Il y a quand même un petit truc qui m'accroche l'oreille dans technologie créative. Peut être comme le disent @TonioD ou @Piotr Ivanovitch parce que solution, approche, démarche peuvent être reliées à une personne ?
Alors que technologie se rapproche d'un moyen? Je ne dirais pas un marteau créatif comme @Terio pour un pinceau (sauf image pour parler en fait de la personne comme une plume créative par ex.)


----------



## TonioD

Chimel said:


> Vous ne diriez donc pas non plus _une solution créative_, sous prétexte que ce n'est pas la solution qui crée quelque chose?

Lignes d'un jeu de données:
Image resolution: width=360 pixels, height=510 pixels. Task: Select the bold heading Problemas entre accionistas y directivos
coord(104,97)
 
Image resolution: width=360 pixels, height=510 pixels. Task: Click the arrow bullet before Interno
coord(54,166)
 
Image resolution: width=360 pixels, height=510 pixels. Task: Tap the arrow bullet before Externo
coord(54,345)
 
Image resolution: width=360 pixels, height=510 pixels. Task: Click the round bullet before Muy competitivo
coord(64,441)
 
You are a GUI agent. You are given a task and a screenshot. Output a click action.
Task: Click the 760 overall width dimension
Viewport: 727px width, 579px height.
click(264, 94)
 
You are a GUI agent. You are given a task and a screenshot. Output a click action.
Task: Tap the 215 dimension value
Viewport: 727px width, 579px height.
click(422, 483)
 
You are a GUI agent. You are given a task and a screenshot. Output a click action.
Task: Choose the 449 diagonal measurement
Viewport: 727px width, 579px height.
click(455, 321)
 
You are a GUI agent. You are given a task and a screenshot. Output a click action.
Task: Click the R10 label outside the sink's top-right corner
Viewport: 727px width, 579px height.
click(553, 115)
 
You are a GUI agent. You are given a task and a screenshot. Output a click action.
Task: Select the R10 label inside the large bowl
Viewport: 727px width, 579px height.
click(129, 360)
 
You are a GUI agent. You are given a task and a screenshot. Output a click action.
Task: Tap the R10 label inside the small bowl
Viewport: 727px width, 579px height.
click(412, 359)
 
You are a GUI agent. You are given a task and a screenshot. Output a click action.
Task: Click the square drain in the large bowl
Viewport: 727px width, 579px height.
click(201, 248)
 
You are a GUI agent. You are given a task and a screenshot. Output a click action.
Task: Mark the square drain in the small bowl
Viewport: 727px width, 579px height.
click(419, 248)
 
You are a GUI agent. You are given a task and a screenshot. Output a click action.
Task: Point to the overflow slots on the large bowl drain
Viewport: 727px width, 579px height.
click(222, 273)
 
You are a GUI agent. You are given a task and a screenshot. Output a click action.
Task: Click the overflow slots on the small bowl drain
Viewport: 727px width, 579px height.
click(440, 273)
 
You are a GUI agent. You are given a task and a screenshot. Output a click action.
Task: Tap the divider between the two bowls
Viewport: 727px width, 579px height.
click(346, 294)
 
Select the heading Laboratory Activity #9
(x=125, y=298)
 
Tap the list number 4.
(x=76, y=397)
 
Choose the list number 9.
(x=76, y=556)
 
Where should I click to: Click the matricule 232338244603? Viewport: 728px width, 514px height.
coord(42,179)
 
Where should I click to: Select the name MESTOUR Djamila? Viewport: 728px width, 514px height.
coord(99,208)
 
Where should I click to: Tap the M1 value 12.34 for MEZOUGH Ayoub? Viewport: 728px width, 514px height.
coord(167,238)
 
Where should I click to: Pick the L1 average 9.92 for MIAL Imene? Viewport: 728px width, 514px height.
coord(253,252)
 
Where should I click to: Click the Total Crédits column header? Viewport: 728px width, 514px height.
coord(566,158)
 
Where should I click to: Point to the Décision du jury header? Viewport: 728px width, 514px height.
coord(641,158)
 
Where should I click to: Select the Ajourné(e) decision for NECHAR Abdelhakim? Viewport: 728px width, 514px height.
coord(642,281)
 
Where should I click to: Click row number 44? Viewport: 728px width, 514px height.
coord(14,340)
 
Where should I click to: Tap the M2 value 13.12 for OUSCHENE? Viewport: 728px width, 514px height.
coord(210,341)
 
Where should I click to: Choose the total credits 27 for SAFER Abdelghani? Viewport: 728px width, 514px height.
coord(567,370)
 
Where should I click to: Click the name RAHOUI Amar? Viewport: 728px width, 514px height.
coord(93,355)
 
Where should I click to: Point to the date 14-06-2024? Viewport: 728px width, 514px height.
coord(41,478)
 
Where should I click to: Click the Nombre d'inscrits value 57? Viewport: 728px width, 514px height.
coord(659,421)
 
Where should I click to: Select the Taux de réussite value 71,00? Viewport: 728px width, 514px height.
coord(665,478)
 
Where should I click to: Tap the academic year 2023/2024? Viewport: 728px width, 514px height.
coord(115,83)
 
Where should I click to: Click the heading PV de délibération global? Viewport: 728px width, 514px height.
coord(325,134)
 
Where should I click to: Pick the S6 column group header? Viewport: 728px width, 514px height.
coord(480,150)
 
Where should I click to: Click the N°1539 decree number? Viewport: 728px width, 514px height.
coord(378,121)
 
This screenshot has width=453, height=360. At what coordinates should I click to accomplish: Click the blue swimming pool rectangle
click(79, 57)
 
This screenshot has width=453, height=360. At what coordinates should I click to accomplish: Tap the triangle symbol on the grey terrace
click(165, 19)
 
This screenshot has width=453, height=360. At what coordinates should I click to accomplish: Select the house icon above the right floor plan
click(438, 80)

● Consignes:
(1) Recopiez mot pour mot un passage de la discussion sur l'expression « technologie créative » : commencez aux mots « Alors que technologie » et arrêtez-vous après « créative par ex.) ».
(2) Poursuivez la discussion sur l'expression « technologie créative » à partir de l'endroit où elle s'arrête.

● Réponses par consigne:
(1)
Alors que technologie se rapproche d'un moyen? Je ne dirais pas un marteau créatif comme @Terio pour un pinceau (sauf image pour parler en fait de la personne comme une plume créative par ex.)

(2)
> 
> Pourtant, tout le monde, me semble-t-il, comprend _une solution créative_ comme: une solution conçue, imaginée... de manière créative. Il en va de même, selon, moi, de _technologie créative._


Pour moi on ne parle pas de la meme chose ici. Une solution créative est le résultat de la créativité de celui qui l'a imaginé. La question de départ est de savoir si on peut employer "créatif" pour designer les technologies qu'on utilise comme support de création en musique, comme l'a dit @Piotr Ivanovitch  on ne dirait pas du pinceau d'un peintre ou du stylo d'un auteur qu'ils sont "créatifs", ici pour moi c'est exactement la meme chose. Apres evidemment que dans tous les cas "technologies créatives" sera parfaitement compris dans le contexte, mais je trouve quand meme que ca sonne un peu bizarrement.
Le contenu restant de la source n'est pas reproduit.